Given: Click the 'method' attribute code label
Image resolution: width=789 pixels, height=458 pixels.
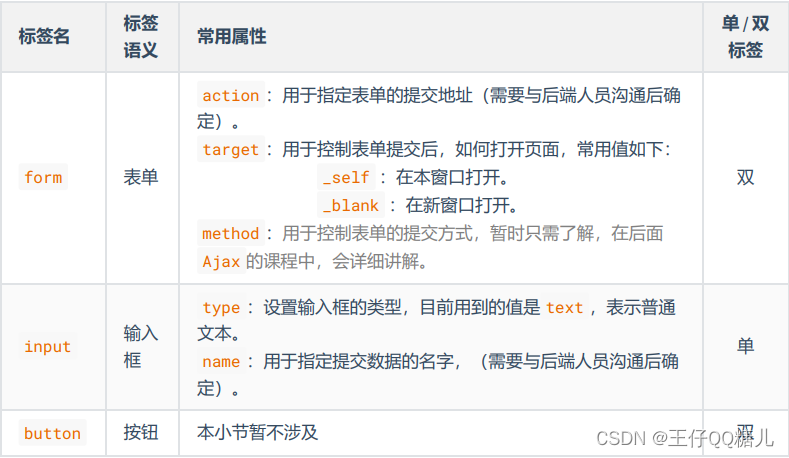Looking at the screenshot, I should pos(230,234).
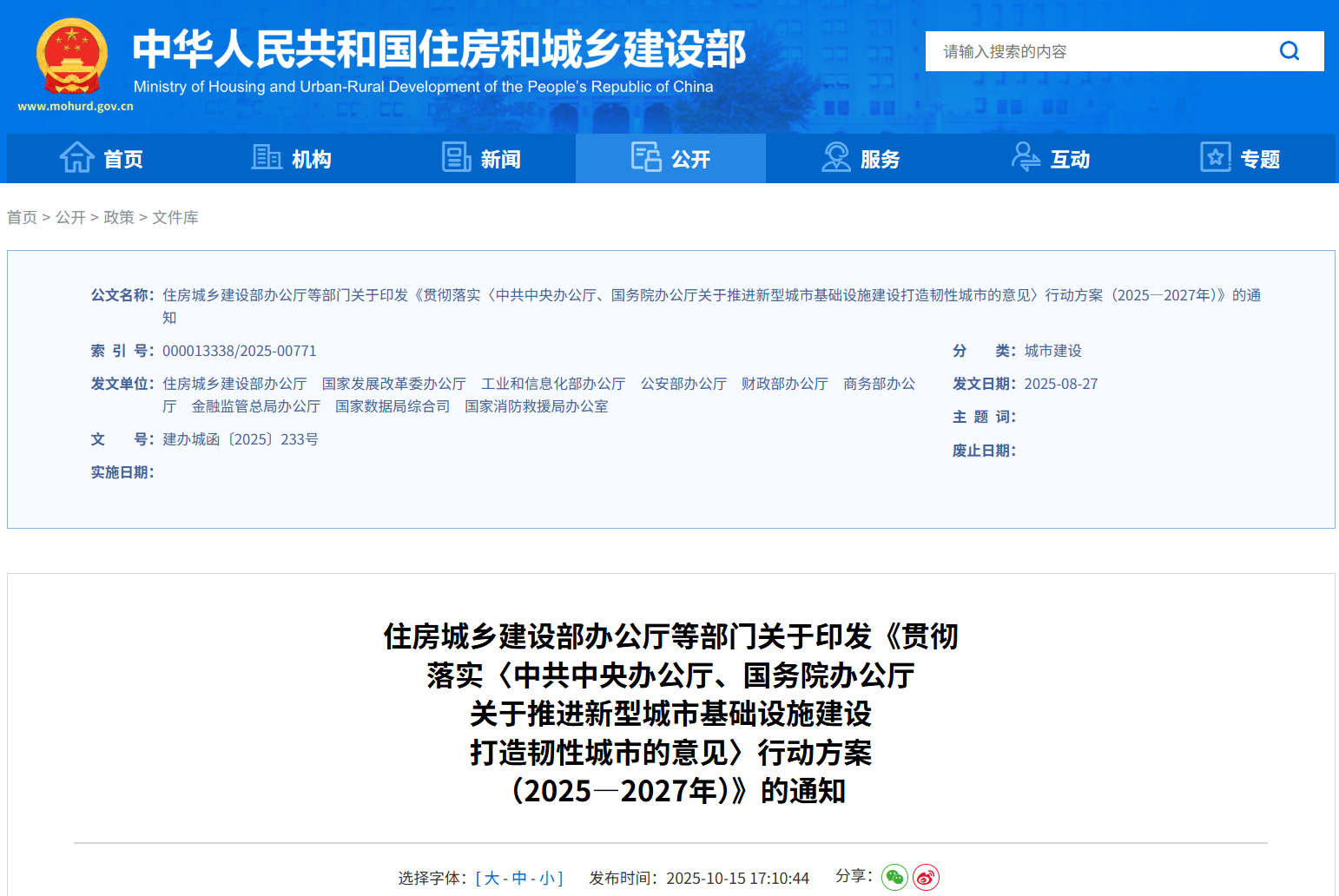Click the 公开 breadcrumb link
Viewport: 1339px width, 896px height.
click(x=70, y=218)
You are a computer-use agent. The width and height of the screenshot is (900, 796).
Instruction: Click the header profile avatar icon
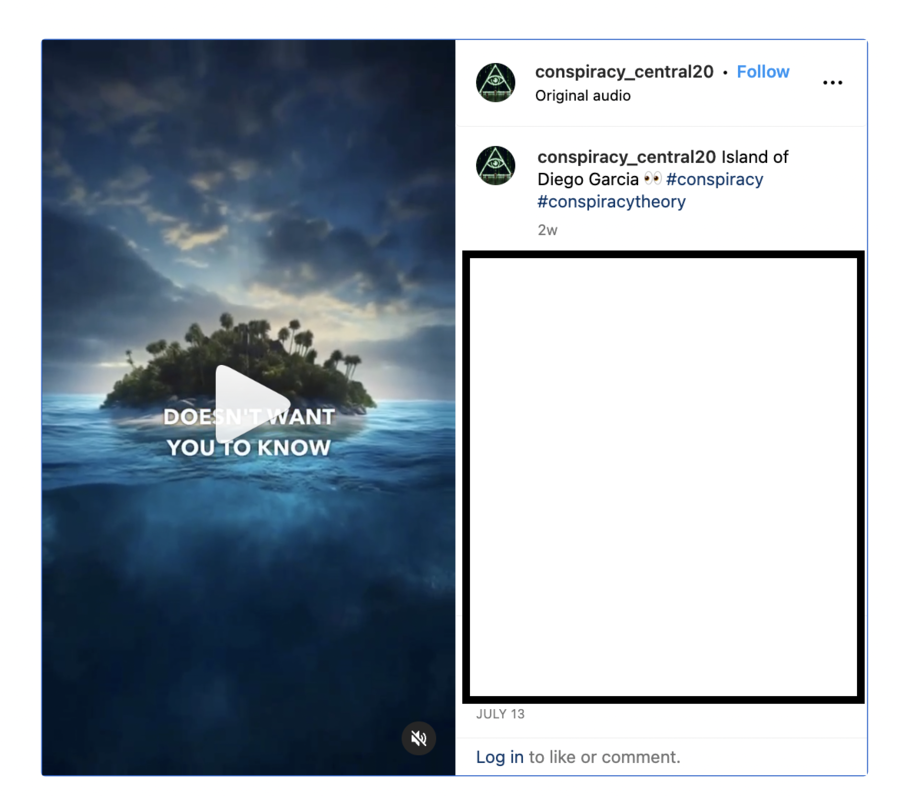coord(495,83)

________________________

Transcribe all the material exactly; skip every image.

_Completed exercise_.
Given: Click the 'method' attribute code label
Image resolution: width=789 pixels, height=458 pixels.
Looking at the screenshot, I should pos(230,234).
Click the 公开 breadcrumb link
Viewport: 1339px width, 896px height.
click(x=70, y=218)
You are a computer-use agent. The width and height of the screenshot is (900, 796).
Instruction: Click the header profile avatar icon
coord(495,83)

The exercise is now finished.